Data under study Block Start

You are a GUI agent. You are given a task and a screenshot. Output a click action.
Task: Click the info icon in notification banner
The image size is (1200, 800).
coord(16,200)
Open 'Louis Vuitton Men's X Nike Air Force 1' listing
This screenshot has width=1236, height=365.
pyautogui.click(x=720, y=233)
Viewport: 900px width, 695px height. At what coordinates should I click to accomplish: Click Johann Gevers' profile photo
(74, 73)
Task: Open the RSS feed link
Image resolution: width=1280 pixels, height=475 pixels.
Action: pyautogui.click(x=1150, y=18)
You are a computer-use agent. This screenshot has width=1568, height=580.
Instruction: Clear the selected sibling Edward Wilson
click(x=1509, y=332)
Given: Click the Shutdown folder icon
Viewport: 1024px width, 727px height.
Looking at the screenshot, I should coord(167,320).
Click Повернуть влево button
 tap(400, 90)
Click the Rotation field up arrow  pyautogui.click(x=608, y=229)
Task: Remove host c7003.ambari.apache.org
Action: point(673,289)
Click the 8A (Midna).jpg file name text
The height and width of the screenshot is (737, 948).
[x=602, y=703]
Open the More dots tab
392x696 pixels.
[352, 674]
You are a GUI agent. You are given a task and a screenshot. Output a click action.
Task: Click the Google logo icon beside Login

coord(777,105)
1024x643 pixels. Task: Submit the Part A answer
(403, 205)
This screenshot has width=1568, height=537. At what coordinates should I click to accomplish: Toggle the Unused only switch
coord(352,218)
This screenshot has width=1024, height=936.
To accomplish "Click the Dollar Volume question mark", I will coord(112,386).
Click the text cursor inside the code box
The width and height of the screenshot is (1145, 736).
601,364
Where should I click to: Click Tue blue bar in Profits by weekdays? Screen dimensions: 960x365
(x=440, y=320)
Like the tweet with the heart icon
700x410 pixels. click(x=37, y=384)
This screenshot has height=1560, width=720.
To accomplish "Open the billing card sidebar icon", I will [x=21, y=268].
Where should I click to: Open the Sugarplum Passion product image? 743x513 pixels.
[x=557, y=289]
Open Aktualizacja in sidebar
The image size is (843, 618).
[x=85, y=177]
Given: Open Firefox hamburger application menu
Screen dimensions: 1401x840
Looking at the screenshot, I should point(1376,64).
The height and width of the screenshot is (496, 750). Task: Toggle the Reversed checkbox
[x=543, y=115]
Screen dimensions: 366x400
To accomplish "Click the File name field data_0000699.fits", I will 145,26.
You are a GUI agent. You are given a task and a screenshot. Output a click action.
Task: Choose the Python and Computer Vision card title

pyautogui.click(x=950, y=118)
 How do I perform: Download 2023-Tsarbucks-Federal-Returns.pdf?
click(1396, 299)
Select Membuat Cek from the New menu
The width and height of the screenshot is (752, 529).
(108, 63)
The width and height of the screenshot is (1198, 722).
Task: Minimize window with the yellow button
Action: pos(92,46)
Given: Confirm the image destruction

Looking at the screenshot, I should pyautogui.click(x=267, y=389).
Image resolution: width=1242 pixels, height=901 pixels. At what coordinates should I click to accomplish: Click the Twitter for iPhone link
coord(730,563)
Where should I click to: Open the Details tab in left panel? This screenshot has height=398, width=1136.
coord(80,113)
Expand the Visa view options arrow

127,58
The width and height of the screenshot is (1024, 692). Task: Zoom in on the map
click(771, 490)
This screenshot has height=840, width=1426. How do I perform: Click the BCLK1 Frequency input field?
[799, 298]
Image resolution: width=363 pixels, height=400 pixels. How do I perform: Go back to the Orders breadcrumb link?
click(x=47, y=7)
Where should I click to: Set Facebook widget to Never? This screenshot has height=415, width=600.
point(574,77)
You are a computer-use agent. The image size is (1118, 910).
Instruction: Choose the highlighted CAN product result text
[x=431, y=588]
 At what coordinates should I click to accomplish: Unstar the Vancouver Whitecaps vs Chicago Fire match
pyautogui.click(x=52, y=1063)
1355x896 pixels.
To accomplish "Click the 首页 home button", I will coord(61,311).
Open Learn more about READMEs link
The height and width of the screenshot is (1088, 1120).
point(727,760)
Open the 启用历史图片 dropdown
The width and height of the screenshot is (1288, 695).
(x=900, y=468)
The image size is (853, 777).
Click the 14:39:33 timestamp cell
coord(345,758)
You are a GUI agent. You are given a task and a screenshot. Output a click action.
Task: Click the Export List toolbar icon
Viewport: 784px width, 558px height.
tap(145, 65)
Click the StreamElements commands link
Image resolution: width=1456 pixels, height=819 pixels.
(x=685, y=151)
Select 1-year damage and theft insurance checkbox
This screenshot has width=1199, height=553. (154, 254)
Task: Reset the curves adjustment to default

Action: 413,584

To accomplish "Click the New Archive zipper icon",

Data under study Block End

• [Task to carry out]:
Every line of the material that includes the word "menu" needs to be copied.

• [Output below]:
Given: Open Firefox hamburger application menu
Select Membuat Cek from the New menu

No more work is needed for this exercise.